The limitations of this pilot study, including small size and high attrition rate, present opportunities to modify the methodology for the future study. With over 9 thousand Veterans undergoing total knee replacement annually,15 there is ample opportunity for a large number of patients enrolled in a relatively short period of time, depending on the number of treatment centers involved. The high attrition rate should be taken into account when selecting the size of the enrollment group and when considering distribution of the decision aids and questionnaires. There was a higher attrition rate in the video-based decision aid group, which could be addressed by having the patients view the decision aid in the office just prior to their appointment. However, part of this higher attrition rate is due to lack of internet or computer access at home. Eliminating this barrier would limit the generalizability to the Veteran population for widespread, in-home use. The attrition rate could be improved by increasing the in-office completion of pre- and post-visit questionnaires by checking for their completion at surgical consultation appointment check in and check out. Despite these limitations, the results of this pilot study are promising and confirm that further work is warranted to determine how to best implement decision aids in the Veteran population.

Conclusion

In this sample of Veterans considering treatment for knee osteoarthritis, we found that Veterans are well prepared to engage in a patient-centered care experience. None of the patients in this study preferred the decision-making responsibility to be placed entirely on the physician and the majority of patients preferred to share the responsibility equally with their physician. Similarly, the majority of patients felt comfortable questioning their physician about treatment recommendations.

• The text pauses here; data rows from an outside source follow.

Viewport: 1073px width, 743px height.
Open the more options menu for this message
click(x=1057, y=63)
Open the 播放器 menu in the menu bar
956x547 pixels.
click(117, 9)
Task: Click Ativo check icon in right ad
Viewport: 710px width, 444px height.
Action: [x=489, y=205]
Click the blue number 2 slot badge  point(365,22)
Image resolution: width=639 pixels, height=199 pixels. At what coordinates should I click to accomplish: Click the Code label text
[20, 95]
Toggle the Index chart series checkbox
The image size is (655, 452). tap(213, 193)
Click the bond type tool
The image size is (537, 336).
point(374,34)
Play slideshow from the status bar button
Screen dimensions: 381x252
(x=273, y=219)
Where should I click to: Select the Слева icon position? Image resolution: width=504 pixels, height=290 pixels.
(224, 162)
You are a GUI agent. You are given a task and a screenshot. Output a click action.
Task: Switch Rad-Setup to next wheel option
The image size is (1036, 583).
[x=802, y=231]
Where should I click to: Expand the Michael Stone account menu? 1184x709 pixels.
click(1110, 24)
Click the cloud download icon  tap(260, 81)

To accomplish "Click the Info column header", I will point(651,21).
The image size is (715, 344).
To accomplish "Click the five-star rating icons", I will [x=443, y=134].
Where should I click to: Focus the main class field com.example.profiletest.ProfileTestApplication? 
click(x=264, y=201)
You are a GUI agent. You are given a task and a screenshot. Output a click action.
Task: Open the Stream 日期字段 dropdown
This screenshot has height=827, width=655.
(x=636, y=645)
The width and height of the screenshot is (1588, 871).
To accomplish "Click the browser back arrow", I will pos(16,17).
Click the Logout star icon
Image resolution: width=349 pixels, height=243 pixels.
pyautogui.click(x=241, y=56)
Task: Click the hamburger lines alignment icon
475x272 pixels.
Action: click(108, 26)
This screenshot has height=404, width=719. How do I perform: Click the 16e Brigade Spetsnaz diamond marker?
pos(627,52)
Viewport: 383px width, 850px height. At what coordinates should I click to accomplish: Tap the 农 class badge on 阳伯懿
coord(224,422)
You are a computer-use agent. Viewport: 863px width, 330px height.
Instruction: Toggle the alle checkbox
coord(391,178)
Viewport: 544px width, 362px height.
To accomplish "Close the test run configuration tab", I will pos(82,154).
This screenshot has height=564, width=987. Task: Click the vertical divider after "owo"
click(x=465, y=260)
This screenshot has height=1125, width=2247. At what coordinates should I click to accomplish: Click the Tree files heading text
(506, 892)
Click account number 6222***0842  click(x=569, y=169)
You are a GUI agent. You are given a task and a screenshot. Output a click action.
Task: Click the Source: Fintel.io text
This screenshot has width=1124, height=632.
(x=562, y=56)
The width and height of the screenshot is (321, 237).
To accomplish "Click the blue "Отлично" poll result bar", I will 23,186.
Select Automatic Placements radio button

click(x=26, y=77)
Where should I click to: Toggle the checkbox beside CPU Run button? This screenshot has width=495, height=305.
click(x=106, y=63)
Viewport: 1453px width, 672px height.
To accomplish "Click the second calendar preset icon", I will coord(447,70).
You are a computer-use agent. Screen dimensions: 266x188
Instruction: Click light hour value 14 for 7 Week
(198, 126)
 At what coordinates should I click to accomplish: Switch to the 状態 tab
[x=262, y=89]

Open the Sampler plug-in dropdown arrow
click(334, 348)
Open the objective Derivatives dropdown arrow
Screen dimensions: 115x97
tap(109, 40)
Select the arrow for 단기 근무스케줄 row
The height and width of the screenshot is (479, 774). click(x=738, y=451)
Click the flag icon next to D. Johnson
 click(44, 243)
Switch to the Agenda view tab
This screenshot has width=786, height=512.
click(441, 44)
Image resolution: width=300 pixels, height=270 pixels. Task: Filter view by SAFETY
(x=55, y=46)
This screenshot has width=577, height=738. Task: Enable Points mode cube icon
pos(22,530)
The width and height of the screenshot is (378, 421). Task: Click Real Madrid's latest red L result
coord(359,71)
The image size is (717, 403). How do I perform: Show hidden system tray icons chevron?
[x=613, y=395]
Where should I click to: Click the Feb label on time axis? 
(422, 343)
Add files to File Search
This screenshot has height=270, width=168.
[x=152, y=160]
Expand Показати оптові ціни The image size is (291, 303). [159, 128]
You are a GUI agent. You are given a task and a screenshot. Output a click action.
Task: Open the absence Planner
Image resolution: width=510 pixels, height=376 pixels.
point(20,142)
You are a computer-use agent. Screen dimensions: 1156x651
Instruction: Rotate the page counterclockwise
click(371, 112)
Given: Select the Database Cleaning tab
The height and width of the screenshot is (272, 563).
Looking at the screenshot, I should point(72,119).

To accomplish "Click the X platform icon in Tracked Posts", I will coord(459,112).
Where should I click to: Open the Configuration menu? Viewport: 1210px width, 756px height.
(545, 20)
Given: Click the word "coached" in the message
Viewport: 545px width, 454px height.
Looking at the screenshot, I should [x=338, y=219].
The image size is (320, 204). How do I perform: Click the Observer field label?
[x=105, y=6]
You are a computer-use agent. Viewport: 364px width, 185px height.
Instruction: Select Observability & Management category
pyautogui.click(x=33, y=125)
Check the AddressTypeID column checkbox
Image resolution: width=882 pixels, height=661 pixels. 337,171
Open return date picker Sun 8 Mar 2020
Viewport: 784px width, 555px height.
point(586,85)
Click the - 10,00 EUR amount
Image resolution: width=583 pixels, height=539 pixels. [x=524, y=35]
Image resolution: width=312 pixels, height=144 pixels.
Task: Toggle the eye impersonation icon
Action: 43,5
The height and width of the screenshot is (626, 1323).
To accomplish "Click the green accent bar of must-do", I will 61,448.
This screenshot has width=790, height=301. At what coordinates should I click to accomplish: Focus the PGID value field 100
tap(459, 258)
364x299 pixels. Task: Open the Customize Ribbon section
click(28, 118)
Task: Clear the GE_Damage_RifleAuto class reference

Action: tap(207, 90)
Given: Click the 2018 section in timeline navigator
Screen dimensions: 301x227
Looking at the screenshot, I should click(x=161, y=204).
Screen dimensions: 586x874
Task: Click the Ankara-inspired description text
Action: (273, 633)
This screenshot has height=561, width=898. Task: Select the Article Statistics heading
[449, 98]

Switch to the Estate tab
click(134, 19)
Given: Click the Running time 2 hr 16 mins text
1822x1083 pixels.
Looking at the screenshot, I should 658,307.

Decision aids helped Veterans feel more informed about their treatment options and better engage in discussion with their physician. Pamphlet-based aids were utilized at a higher rate than online video-based aids. Further research is needed to fully understand best practice for decision aid deployment in the Veteran population and understand the effect on patient knowledge.

Funding

This study was funded by the VA Early Career Development Award (V1CDA2015-34). The sponsor had no involvement in any of the stages from study design to submission of the paper for publication.

Disclosure

The authors report no conflicts of interest in this work.